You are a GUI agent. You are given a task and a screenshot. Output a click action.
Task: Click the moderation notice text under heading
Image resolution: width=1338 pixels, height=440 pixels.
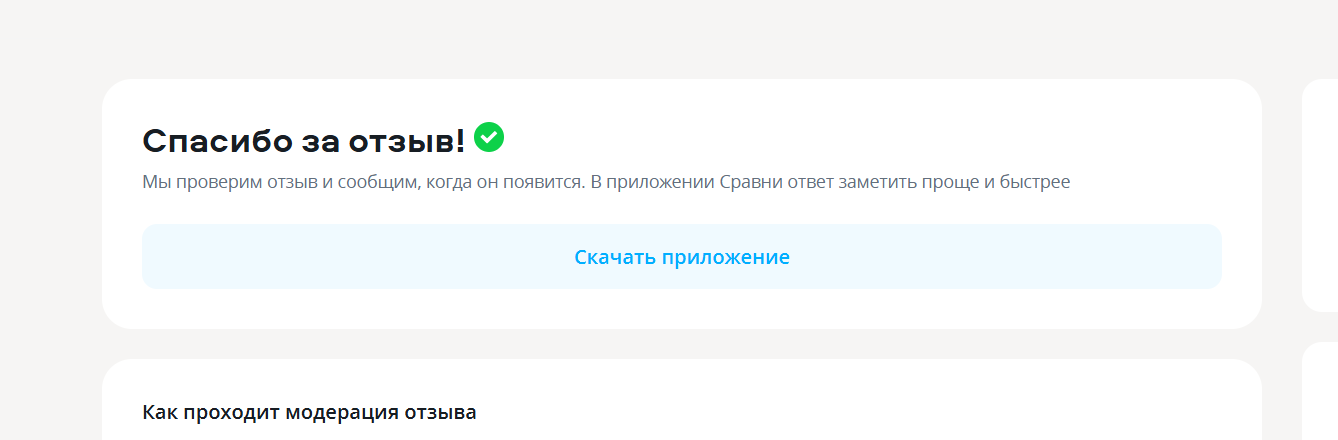tap(606, 183)
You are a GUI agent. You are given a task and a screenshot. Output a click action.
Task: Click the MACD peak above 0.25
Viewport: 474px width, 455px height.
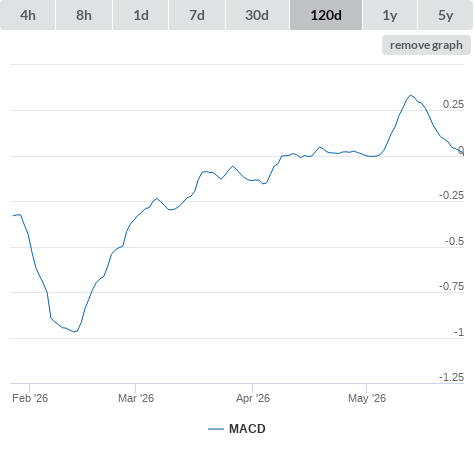pyautogui.click(x=411, y=96)
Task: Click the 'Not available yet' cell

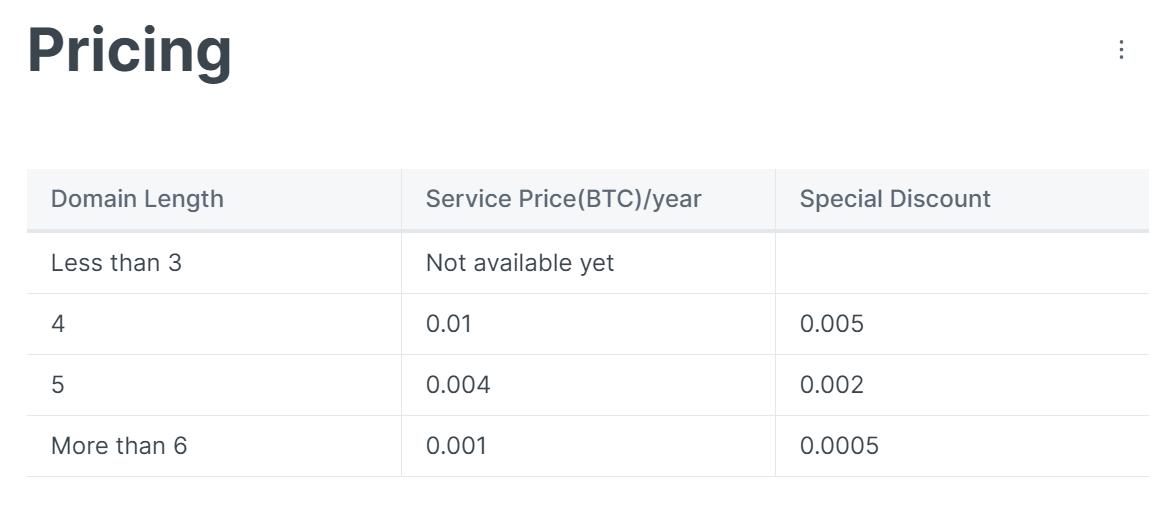Action: coord(520,263)
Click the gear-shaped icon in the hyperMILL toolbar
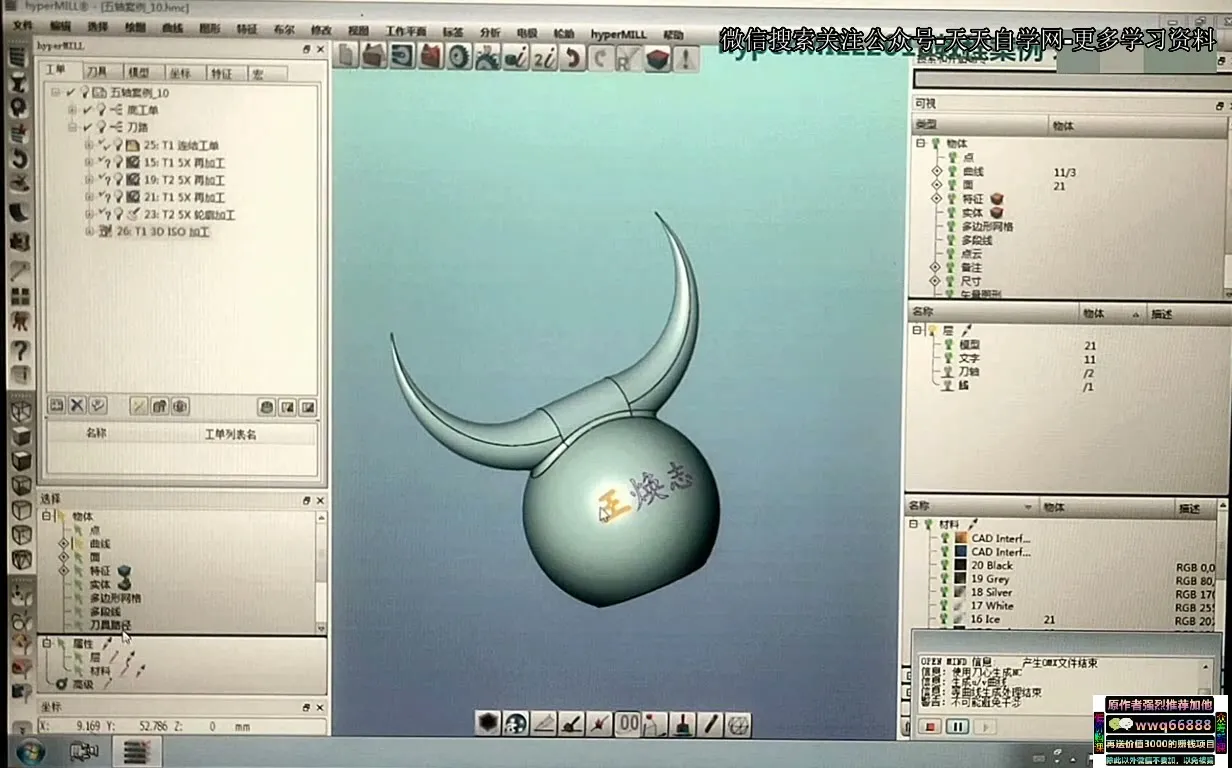This screenshot has height=768, width=1232. click(459, 57)
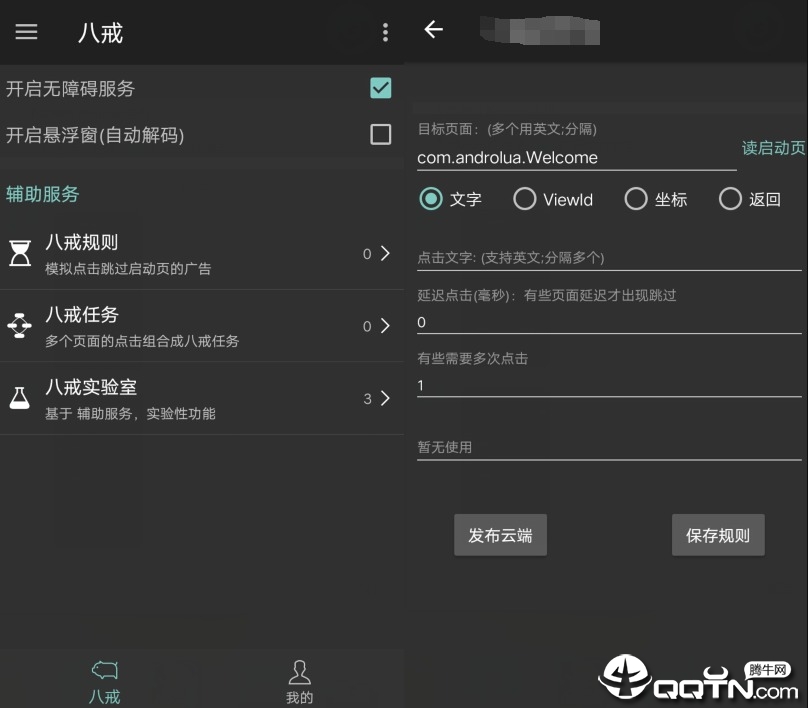Open the hamburger navigation menu
808x708 pixels.
[x=26, y=32]
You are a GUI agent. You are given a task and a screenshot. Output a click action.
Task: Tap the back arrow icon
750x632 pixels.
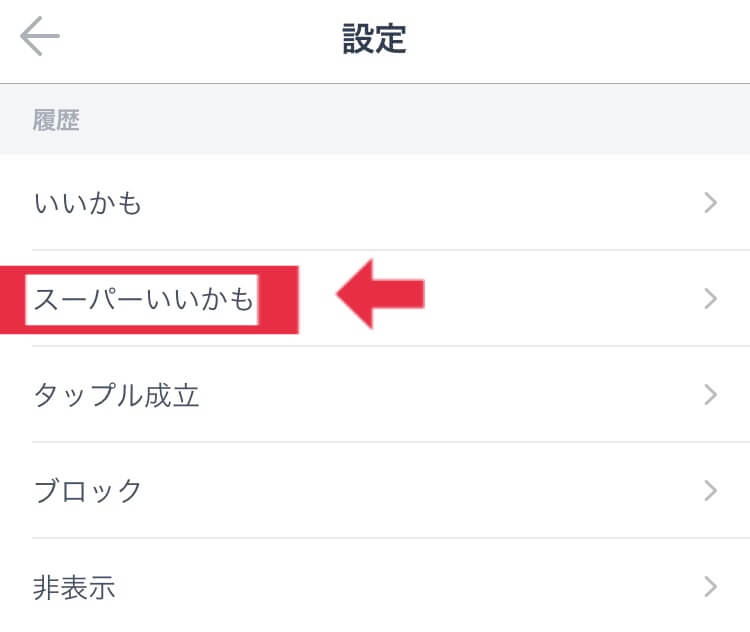[40, 38]
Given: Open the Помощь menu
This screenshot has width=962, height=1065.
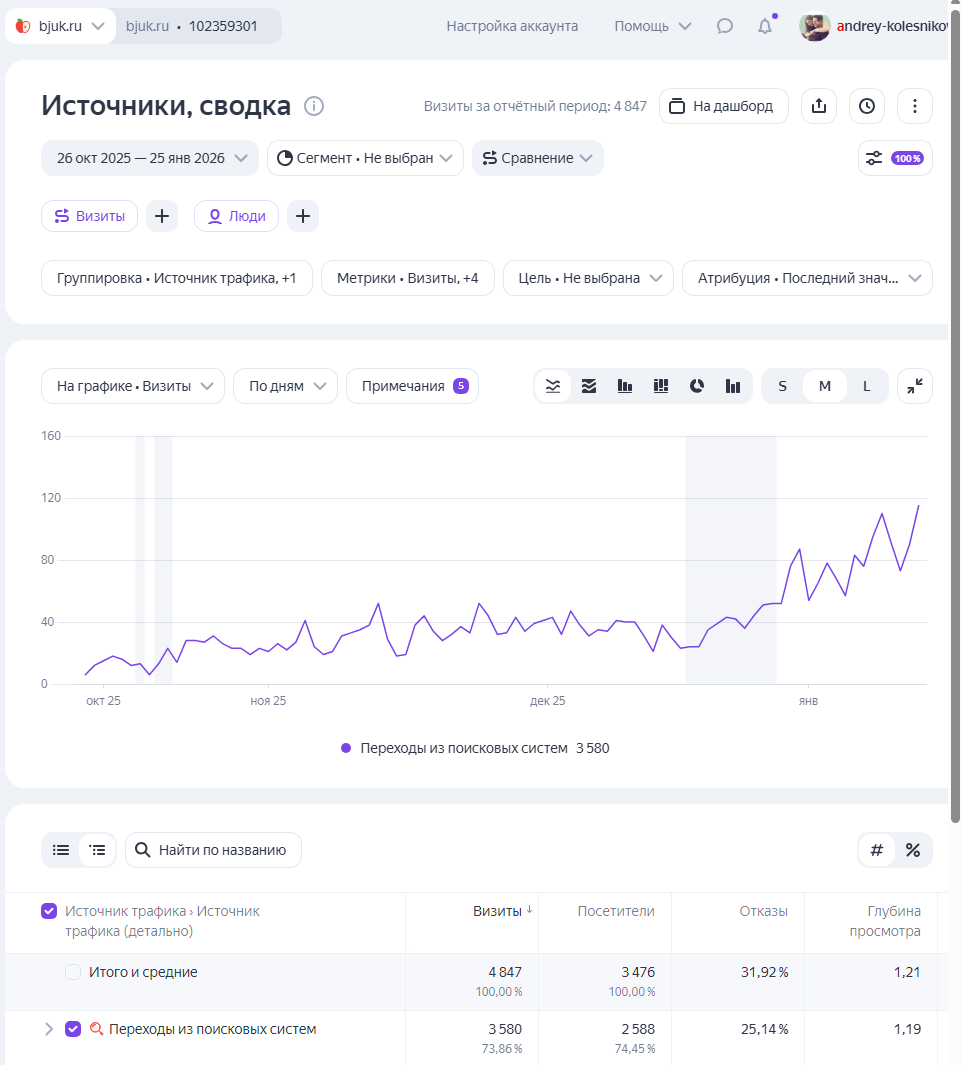Looking at the screenshot, I should click(x=652, y=26).
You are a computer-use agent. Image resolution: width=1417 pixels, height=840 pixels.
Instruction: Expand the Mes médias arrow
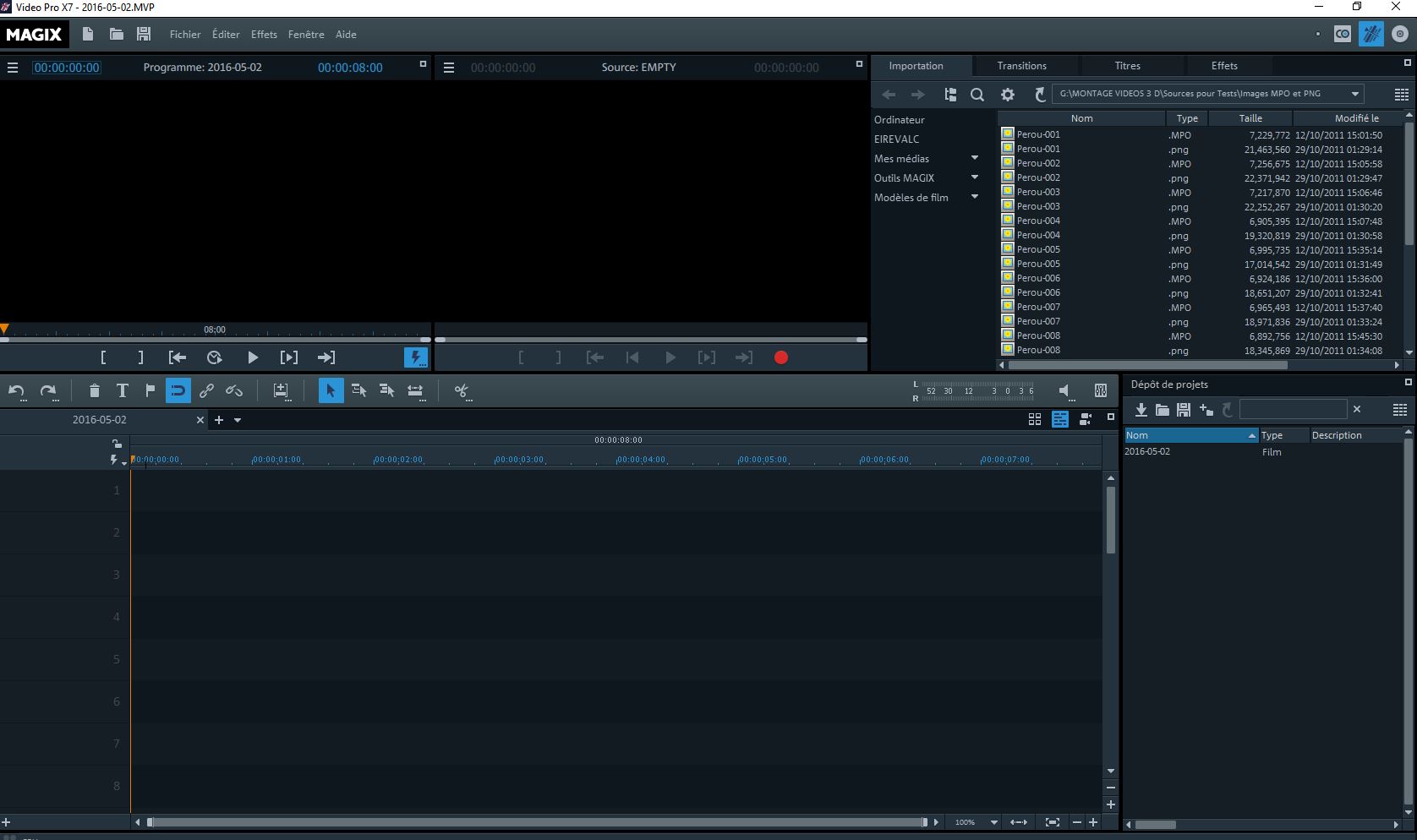coord(975,158)
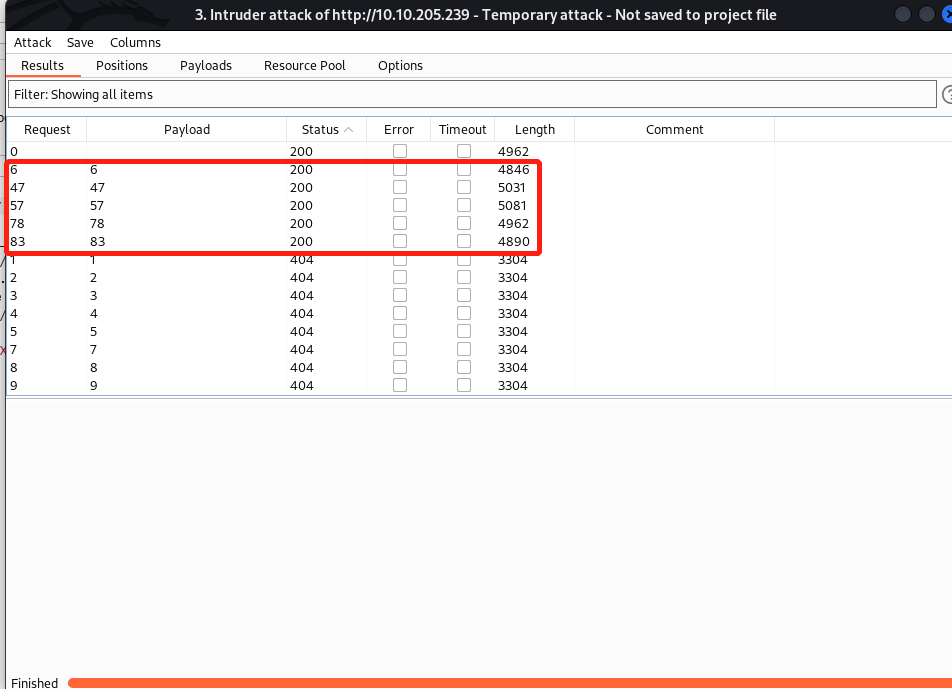Open the Save menu
The image size is (952, 689).
80,43
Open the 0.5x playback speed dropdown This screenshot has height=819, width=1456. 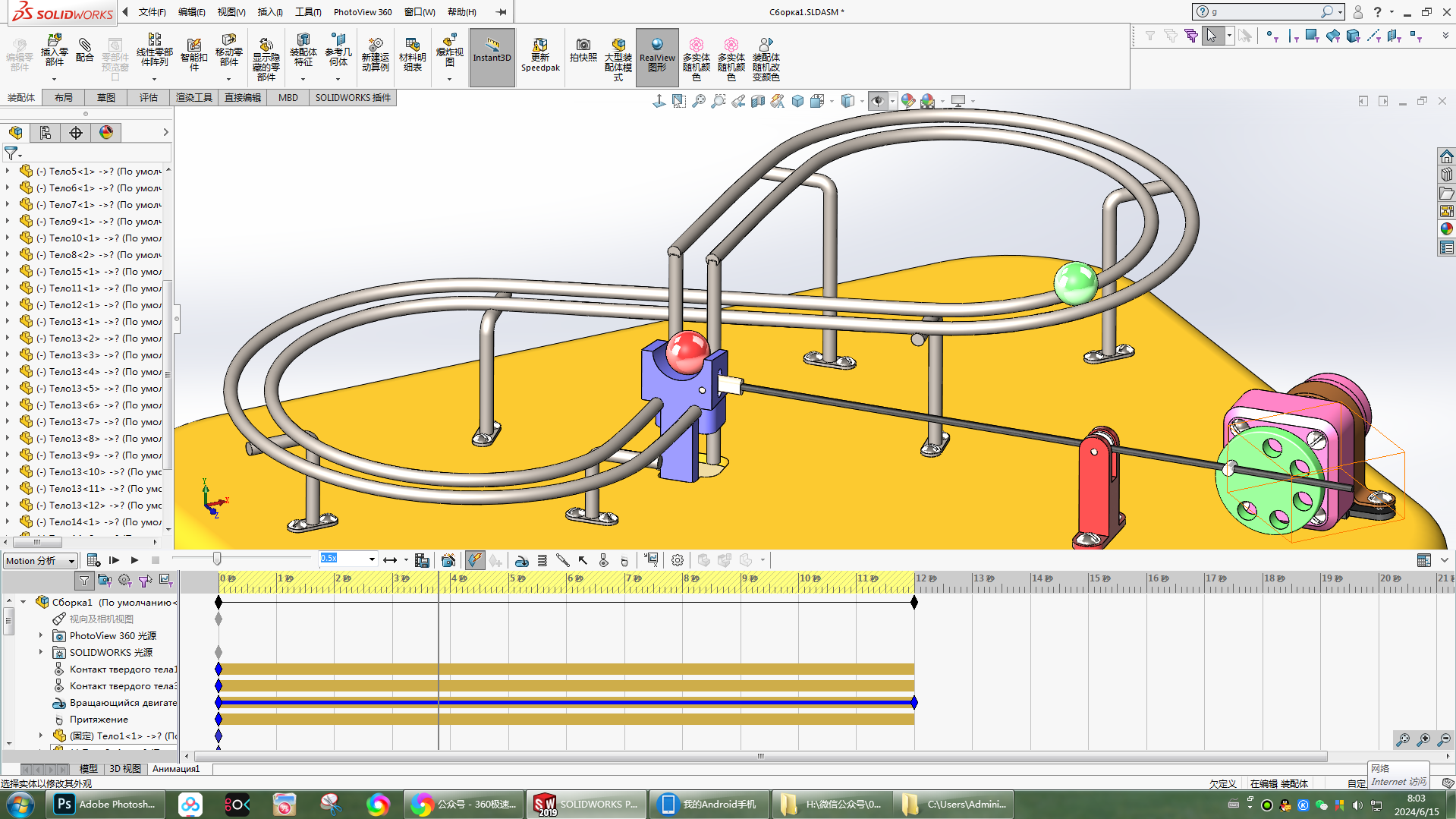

━━━━━━━━━━━━━━━━

◆ **Problem statement**
Leaving the pictures out, give again word for word each line from the one holding "Click the gear-shaped" through the end of the records.

◆ **Output for this exercise**
Click the gear-shaped icon in the hyperMILL toolbar
This screenshot has height=768, width=1232. click(459, 57)
Open the hamburger navigation menu
808x708 pixels.
[x=26, y=32]
You are a GUI agent. You are given a task and a screenshot. Output a click action.
Task: Tap the back arrow icon
750x632 pixels.
[40, 38]
Given: Open the Помощь menu
This screenshot has width=962, height=1065.
Looking at the screenshot, I should click(x=652, y=26).
You are a computer-use agent. Image resolution: width=1417 pixels, height=840 pixels.
Instruction: Expand the Mes médias arrow
coord(975,158)
Open the Save menu
The image size is (952, 689).
80,43
Open the 0.5x playback speed dropdown This screenshot has height=819, width=1456. 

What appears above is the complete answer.